Monday, 12 March 2012

Rough Music.

Rough Music is the latest chapbook from the consistently brilliant Spectral Press, another high quality offering from the workshops of Simon Marshall-Jones and is the creation of Simon Kurt Unsworth. Quiet Houses was one of my favourite books of last year so it was with a great deal of anticipation that I waited for this to drop through my letterbox.
The story involves Cornish, a man with a guilty secret, one which is threatening to destroy his marriage. His sleep is disturbed by the appearance, in the middle of the night, of a strange figure a wearing papier-mache mask and banging a pan with a spoon. (Creating the rough music of the title).
That's quite a surreal image but one which - in the hands of a brilliant writer like Simon Kurt Unsworth - manges to be entirely disturbing. As the story progresses, the figure is joined by others, similarly masked, who join in the "music" and then begin acting, and interacting, in increasingly bizarre and disturbing ways.
The figures are of course manifestations of the turmoil in Cornish's mind. Guilt is a terrible burden, it takes over every thought process, a constant presence that nags away in the background, influencing emotions and actions, destroying relationships and the author brilliantly captures the mental breakdown of the protagonist, the surreality of the nightly shows a metaphor for his inner turmoil. The demons in his head made flesh...
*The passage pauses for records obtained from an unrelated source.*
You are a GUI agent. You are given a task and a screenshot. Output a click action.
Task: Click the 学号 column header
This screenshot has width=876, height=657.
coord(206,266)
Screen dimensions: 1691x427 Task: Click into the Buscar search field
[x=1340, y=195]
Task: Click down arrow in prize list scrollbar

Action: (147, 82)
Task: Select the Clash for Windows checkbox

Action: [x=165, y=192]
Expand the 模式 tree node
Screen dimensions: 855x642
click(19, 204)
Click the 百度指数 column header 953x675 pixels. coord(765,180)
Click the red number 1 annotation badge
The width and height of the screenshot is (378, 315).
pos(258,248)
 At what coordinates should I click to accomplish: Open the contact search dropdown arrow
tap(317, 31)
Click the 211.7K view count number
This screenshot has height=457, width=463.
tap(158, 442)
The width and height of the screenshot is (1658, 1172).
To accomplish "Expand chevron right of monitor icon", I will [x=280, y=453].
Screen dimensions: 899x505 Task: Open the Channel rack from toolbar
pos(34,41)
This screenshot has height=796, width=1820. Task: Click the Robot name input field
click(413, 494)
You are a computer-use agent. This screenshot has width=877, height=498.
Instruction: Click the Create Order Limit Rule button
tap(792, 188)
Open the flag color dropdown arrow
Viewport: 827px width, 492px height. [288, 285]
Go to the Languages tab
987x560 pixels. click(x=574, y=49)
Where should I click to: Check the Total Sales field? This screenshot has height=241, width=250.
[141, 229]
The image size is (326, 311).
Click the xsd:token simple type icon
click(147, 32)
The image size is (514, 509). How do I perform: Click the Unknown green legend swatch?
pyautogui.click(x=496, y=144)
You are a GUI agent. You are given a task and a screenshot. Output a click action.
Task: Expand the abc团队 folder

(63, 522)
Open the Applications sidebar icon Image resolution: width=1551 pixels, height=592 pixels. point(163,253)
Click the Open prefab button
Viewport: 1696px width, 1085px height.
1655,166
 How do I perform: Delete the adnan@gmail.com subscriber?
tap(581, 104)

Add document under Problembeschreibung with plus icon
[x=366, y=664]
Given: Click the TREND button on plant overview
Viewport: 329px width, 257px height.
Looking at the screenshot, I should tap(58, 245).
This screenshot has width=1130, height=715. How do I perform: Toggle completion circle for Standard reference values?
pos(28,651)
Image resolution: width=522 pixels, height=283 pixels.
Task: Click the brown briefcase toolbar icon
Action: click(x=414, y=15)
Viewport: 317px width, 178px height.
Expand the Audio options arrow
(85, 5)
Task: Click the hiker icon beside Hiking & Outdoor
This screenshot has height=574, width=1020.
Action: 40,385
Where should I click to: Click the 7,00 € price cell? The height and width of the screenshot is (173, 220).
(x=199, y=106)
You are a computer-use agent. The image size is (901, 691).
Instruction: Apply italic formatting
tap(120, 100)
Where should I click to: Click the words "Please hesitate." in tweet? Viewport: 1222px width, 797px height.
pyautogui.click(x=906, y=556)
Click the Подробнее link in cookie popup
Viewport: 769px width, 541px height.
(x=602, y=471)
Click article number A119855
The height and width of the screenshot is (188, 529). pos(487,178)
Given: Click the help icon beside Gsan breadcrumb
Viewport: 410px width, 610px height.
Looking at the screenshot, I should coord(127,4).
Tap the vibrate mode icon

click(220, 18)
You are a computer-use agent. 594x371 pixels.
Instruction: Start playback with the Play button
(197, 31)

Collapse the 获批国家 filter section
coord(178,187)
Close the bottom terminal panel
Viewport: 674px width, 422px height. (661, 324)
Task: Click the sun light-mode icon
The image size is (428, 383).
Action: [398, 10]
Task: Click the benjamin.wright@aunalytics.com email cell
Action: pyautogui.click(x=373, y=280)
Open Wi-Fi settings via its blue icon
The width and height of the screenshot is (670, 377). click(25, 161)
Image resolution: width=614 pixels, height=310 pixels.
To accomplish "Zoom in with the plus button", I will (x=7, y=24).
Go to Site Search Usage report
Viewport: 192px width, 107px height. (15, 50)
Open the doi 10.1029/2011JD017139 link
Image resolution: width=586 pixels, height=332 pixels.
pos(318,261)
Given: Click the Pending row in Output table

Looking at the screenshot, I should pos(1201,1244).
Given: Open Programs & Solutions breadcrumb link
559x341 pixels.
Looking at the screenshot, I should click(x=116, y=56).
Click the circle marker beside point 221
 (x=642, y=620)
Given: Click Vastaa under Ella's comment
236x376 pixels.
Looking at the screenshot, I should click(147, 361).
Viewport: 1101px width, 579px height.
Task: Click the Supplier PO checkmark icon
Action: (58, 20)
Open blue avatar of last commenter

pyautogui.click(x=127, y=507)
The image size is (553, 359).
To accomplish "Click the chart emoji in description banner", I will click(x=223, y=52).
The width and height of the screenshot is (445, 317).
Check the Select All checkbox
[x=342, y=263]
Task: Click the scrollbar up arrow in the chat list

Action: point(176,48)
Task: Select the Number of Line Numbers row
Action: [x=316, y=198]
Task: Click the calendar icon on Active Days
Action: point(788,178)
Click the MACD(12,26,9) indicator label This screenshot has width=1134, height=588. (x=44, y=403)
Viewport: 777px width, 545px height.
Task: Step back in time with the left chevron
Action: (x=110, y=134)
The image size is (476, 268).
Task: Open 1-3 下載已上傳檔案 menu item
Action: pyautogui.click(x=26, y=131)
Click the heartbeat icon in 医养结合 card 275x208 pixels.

It's a marvellous character study, written in crisp, clear prose but it's also a deeply unsettling tale. The imagery created really is disturbing (the story references Frank Sidebottom and I have to admit this is the image I had in my head when I first read about Cornish's nocturnal visitors - I always found Frank a bit creepy, and this story mined those concerns).
I've spent a lot of time recently reading "psychological" horror stories in preparation for the Darker Minds anthology so it's a tribute to this story that I enjoyed it so much after so many stories sharing a similar theme.
Rough Music is a classy piece of writing and another fine contribution to the Spectral Press back catalogue, maintaining the high standards set by the previous publicatiions.